“The problem is Harvard itself, what it believes, and its commitment to an insidious ideology—best-recognized by its acronym, DEI, for diversity, equity, and inclusion—that is inherently opposed to the notion of free and unfettered exchange of ideas.”
Claudine Gay may have stepped down, but DEI and the ideology behind it has a firm grip on the school. Is it just too late?
Liel Leibovitz writes at City Journal:
Opportunity, Not Tragedy
If you’ve ever watched a monster movie, you know the scene. The triumphant heroes walk away, the creature they had just vanquished left for dead behind them. And then, in a furious flash just before the credits start rolling, it opens its eyes and pounces, assuring us that evil never truly dies and that the sequel is coming.

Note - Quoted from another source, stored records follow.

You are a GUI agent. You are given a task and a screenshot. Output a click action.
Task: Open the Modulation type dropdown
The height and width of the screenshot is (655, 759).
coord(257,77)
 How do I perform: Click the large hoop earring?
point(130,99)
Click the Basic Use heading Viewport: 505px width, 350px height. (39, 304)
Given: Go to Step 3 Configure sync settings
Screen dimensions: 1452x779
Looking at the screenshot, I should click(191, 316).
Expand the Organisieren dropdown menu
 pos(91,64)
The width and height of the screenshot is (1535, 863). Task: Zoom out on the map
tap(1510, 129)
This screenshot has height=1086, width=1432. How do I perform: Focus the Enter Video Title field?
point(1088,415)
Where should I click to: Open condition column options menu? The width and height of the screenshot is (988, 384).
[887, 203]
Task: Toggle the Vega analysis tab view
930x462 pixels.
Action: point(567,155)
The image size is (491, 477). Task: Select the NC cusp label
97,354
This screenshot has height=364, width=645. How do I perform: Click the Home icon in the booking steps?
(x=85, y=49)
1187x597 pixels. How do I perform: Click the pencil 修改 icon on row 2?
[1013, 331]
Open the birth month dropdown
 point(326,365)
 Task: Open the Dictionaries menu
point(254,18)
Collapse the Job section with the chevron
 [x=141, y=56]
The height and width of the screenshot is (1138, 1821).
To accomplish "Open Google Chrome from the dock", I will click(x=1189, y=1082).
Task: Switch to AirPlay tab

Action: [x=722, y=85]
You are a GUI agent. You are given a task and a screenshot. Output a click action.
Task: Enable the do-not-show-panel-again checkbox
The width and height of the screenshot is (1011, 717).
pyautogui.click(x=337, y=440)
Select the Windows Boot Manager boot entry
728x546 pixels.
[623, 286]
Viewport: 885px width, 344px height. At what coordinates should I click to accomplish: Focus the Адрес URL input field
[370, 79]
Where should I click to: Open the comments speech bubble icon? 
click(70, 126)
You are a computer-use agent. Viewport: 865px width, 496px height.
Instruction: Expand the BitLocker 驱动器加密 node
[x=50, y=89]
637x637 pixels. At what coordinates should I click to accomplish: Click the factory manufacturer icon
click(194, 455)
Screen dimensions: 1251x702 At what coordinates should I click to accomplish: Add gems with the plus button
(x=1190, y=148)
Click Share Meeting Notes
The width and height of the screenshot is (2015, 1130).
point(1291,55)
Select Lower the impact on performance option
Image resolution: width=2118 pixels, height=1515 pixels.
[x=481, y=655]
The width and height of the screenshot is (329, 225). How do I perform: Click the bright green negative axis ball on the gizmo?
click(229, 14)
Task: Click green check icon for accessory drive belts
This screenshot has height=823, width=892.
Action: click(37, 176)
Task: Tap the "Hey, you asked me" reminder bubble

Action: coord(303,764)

That was the vibe at Harvard University last week. No sooner was its purported plagiarist president, Claudine Gay, forced to step down after struggling to find fault with calls on campus for genocide against Jews than the haughtiest Ivy found itself in trouble again. The university had announced the creation of an anti-Semitism task force, but before it could even convene, some critics pointed out that its co-chairman, history professor Derek Penslar, wasn’t exactly the man for the job.
Penslar, wrote the university’s former president, Lawrence Summers, “has publicly minimized Harvard’s anti-Semitism problem, rejected the definition used by the US government in recent years of anti-Semitism as too broad, invoked the need for the concept of settler colonialism in analyzing Israel, referred to Israel as an apartheid state and more.” Harvard, Summers went on, would never appoint anyone who made light of racism, say, to an anti-racism task force, which only proved the existence of a “double standard between anti-Semitism and other forms of prejudice.”
Summers and Harvard’s other critics are right about the facts but entirely wrong when it comes to the bigger picture. The problem isn’t really Penslar or Gay, and it won’t be solved by a task force, however honest and well intentioned. The problem is Harvard itself, what it believes, and its commitment to an insidious ideology—best-recognized by its acronym, DEI, for diversity, equity, and inclusion—that is inherently opposed to the notion of free and unfettered exchange of ideas.
Consider another recent Harvard initiative, one receiving far less attention from the billionaires who worked to save Harvard by defenestrating Gay. The university’s FXB Center for Health and Human Rights is now offering a three-week, intensive “Palestine Social Medicine Course” designed to “introduce students to the social, structural, political, and historical aspects that determine Palestinian health beyond the biological basis of disease.”
Are you confused about that last part? Were you brought up to believe that disease is a medical condition caused by things like pathogens and therefore, you know, pretty much all about biology? No worries: the first aim of the course is to introduce you to “structural humility,” or the idea that you shouldn’t bother your teachers and fellow students with things like questions or facts.